About 20 years ago, I was trained as a scout and learned one important lesson that would have been one cornerstone of my life today. About 20 years later, I would stand before you, World Scout APC family to facilitate your Staff Development Workshop. What an honor!
I didn’t ask for this job but for some reasons, it was given and I humbly accepted it. I’m glad I did. On top of many other things, I thought I’m doing the training because I owe part of who I am now to the movement.
It was during that formative stage of my life that I first learn the value and importance of “being careful.” Our scout master didn’t say, “Be the best, beat them all.” or “Be the fastest and win the race.” or “Be the most intelligent.”He simply said, “Always be careful.”
In our lives, personal and professional, we all have the same share of highs and lows, with heavy emphasis on the lows. While the magnitude of challenges we face vary from one person to another, I always maintained that “our response is always more important than what makes us respond.” In Science, we call this process response to stimulus, life event being the stimulus.
Numbers Game
Life is a numbers game, remember? And we have the power to change our numbers anytime we so desire. It is in our prayer and power that we can increase or decrease our numbers. It is in our will to choose which areas in our life deserve the most attention from us. It is our decision, conscious or otherwise, that placed us wherever we are now and that same decision-making process would take us next.
As an organization, I understand the undeniable presence of complexity in your workplace. It happens to you, it happens to all of us. I understand the differences as well as the barriers to effective communication. I understand the depth of personal and professional misunderstanding and I understand what it means to your organization.
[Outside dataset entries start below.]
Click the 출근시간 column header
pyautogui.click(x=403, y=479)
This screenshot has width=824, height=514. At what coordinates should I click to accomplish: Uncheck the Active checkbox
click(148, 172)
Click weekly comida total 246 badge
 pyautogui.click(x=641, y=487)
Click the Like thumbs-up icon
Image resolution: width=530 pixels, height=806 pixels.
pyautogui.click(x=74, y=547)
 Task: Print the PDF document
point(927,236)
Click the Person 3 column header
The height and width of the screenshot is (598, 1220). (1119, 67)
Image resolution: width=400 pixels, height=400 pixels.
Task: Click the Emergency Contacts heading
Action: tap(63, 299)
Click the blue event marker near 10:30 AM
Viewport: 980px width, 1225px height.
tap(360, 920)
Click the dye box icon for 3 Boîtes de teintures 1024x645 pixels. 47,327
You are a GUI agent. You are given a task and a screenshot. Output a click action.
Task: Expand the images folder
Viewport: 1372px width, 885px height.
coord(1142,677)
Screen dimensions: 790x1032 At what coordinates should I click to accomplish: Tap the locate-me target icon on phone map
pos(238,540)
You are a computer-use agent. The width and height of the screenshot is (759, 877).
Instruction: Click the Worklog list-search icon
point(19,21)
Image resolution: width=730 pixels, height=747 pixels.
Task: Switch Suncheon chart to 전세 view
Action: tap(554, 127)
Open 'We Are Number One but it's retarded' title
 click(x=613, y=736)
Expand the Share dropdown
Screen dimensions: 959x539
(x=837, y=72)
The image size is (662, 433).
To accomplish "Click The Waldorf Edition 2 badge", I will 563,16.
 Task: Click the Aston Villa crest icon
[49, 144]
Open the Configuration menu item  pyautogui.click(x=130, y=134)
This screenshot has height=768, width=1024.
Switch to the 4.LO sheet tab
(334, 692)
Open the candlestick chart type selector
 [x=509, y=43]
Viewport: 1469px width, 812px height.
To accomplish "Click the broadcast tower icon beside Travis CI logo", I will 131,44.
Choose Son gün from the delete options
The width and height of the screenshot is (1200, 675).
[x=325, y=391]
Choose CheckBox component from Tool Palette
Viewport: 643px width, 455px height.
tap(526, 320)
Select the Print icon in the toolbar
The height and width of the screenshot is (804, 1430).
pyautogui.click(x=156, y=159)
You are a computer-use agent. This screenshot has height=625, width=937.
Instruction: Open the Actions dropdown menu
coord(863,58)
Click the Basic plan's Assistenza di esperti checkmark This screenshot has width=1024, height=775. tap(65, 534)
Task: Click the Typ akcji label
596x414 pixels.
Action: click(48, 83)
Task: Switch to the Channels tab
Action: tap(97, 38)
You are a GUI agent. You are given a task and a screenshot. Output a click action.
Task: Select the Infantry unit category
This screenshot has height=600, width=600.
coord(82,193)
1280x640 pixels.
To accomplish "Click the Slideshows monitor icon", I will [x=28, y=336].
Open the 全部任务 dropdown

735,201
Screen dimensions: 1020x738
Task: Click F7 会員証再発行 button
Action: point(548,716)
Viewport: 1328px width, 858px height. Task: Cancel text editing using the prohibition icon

Let me simplify. Before you become members of this organization, you are first human beings, capable of thinking, caring, and loving.
Back to your root
In times of confrontation and disagreement, I hope you can go back to your root—the very reason you serve the same family, the same organization, the same movement that changed my life two decades ago and the lives of millions around the world. In times of despair, frustration, and disappointment, I hope you can look back to the golden old days, shared experiences, shared lunch and laughter and tears that bind you together as a team. In times when you feel you’re left behind, mobbed, and forgotten, remember to pick your self up, raise your own bar, and step up not because it is required but because you know it’s the right thing to do.
Thank you for the time you’ve given me to share my piece of mind. I hope to see the days that your organization is better and stronger than ever.
The future is on the move. Be prepared. 🙂 In Filipino, “laging handa.”